人蛋白ELISA檢測試劑盒是以免疫學反應為基礎，將抗原、抗體的特異性反應與酶對底物的高效催化作用相結合起來的一種敏感性很高的實驗技術。 由于抗原、抗體的反應在一種固相載體-聚苯乙烯微量滴定板的孔中進行，每加入一種試劑孵育后，可通過洗滌除去多余的游離反應物，從而保證試驗結果的特異性與穩定性。

　　實際應用中，通過不同的設計，具體的方法步驟可有多種。即用于檢測抗體的間接法、用于檢測抗原的雙抗體夾心法以及用于檢測小分子抗原或半抗原的抗原競爭法等等。

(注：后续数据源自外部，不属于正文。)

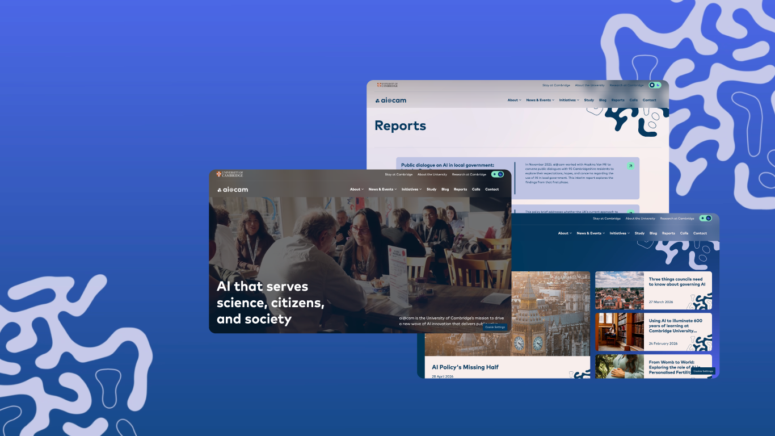Click Cookie Settings button on the news page
Screen dimensions: 775x436
703,371
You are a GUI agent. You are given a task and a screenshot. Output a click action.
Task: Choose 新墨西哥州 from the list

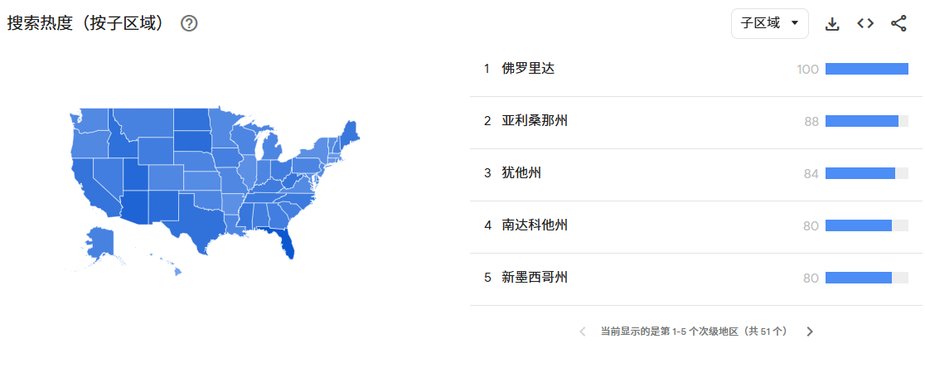coord(535,278)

　　一、雙抗體夾心法是檢測抗原常用的方法，操作步驟如下：

　　、將特異性抗體與固相載體連接，形成固相抗體：洗滌除去未結合的抗體及雜質。

　　2、加受檢標本：使之與固相抗體接觸反應一段時間，讓標本中的抗原與固相載體上的抗體結合，形成固相抗原復合物，洗滌除去其他未結合的物質。

　　3、加酶標抗體：使固相免疫復合物上的抗原與酶標抗體結合。*洗滌未結合的酶標抗體，此時固相載體上帶有的酶量與標本中受檢物質的量正相關。

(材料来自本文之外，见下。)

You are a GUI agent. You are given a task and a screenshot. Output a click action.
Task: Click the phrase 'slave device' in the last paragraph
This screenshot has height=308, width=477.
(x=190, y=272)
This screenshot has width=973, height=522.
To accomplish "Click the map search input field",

　　4、加底物：夾心式復合物中的酶催化底物成為有色產物。根據顏色反應的程度進行該抗原的定性或定量。

　　二、定量測定結果判斷：

　　人蛋白ELISA檢測試劑盒操作步驟復雜，影響反應因素較多，特別是固相載體的包被難達到各個體之間的一致，因此在定量測定中，每批測試均須用一系列不同濃度的參考標準品在相同的條件下制作標準曲線，測定大分子量物質的夾心法ELISA，標準曲線的范圍一般較寬，以檢測物的濃度為橫坐標，以吸光度為縱坐標，將各濃度的值逐點連接，所得曲線一般呈S形，其頭、尾部曲線趨于平坦，較呈直線的部分是理想的檢測區域。

　　實驗開始前，請提前配制好所有試劑；試劑或樣品稀釋時，均需混勻，混勻時盡量避免起泡。每次檢測都應該做標準曲線。如樣品濃度過高時，均應用樣品稀釋液進行稀釋，以使樣品符合試劑盒的檢測范圍。